## WORK REQUEST
Report the count of lines below in which the string "about" occurs; include nothing else.

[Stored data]

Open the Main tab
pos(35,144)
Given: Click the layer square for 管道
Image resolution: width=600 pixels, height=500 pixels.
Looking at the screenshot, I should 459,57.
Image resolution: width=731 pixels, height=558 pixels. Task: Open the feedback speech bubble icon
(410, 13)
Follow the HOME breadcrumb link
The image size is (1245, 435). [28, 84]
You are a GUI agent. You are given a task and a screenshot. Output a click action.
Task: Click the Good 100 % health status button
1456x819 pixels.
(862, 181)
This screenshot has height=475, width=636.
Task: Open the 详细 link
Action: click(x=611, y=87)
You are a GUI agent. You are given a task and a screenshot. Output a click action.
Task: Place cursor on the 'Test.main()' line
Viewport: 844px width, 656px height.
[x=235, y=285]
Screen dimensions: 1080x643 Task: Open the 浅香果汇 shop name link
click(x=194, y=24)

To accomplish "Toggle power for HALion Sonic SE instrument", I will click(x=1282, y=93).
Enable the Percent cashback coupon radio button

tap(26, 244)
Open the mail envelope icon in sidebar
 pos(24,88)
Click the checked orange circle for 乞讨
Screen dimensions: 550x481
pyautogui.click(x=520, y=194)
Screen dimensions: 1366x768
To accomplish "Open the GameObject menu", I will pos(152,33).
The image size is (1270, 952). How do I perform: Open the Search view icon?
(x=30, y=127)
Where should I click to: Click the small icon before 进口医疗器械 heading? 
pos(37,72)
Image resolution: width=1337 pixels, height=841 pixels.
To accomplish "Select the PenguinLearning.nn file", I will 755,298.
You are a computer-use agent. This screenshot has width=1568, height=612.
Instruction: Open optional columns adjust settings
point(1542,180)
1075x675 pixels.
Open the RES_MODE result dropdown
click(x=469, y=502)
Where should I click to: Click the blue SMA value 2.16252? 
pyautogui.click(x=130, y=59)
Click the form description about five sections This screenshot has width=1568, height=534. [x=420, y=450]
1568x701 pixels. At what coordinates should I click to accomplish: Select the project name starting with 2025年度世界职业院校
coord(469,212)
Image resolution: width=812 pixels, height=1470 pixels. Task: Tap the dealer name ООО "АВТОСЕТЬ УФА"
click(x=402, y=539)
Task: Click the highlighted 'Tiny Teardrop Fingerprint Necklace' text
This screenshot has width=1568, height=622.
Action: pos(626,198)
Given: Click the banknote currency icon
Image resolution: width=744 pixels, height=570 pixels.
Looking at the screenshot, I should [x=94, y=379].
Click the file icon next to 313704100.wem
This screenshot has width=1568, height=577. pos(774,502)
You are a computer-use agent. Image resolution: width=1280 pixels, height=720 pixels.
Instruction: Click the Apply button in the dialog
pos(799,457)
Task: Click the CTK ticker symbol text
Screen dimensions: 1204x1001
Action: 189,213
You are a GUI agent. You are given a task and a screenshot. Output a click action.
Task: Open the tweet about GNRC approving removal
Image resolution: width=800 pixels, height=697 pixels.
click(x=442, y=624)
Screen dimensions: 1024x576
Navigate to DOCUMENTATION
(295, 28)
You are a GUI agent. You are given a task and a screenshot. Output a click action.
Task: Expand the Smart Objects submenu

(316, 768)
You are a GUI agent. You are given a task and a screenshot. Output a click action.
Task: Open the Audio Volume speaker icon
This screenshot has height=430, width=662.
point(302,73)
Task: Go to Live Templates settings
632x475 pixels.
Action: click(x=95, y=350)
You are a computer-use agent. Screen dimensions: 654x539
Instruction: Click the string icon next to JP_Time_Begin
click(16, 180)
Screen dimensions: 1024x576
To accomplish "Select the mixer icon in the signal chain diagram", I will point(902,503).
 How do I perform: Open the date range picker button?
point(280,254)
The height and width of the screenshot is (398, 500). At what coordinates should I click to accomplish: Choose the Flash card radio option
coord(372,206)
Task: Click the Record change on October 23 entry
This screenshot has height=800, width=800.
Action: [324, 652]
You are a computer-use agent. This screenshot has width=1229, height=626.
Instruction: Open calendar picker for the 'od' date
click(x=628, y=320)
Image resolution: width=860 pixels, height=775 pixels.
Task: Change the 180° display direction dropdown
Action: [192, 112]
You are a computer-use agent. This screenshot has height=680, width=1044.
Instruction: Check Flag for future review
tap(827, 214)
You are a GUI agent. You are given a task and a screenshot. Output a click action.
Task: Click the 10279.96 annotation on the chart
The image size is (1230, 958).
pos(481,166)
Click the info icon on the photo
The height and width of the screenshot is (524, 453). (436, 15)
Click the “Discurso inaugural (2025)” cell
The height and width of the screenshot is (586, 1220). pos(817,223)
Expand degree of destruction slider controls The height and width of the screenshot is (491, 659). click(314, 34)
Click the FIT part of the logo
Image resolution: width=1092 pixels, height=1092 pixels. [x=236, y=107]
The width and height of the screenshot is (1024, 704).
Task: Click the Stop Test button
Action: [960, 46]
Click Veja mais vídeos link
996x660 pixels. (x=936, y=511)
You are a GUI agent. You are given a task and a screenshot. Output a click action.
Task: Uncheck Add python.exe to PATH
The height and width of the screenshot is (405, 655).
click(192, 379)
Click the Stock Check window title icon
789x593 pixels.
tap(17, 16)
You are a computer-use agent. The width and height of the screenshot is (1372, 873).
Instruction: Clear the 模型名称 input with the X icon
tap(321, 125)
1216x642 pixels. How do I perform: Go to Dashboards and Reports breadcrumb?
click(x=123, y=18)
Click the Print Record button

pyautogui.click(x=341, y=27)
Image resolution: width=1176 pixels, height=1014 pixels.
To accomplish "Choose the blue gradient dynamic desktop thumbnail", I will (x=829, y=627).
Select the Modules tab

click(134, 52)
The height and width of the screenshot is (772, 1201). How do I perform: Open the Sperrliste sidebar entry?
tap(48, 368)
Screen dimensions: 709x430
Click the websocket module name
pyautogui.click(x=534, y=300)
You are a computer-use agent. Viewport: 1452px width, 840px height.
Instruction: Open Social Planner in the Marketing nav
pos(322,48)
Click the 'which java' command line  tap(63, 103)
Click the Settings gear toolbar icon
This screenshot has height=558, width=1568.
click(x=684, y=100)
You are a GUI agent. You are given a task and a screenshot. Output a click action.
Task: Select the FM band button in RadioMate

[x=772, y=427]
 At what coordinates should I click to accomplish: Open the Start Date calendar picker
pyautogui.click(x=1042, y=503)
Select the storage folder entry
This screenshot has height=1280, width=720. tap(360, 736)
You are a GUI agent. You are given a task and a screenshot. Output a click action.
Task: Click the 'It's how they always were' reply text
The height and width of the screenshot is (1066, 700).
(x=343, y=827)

## RESULT FOR THIS EXERCISE
2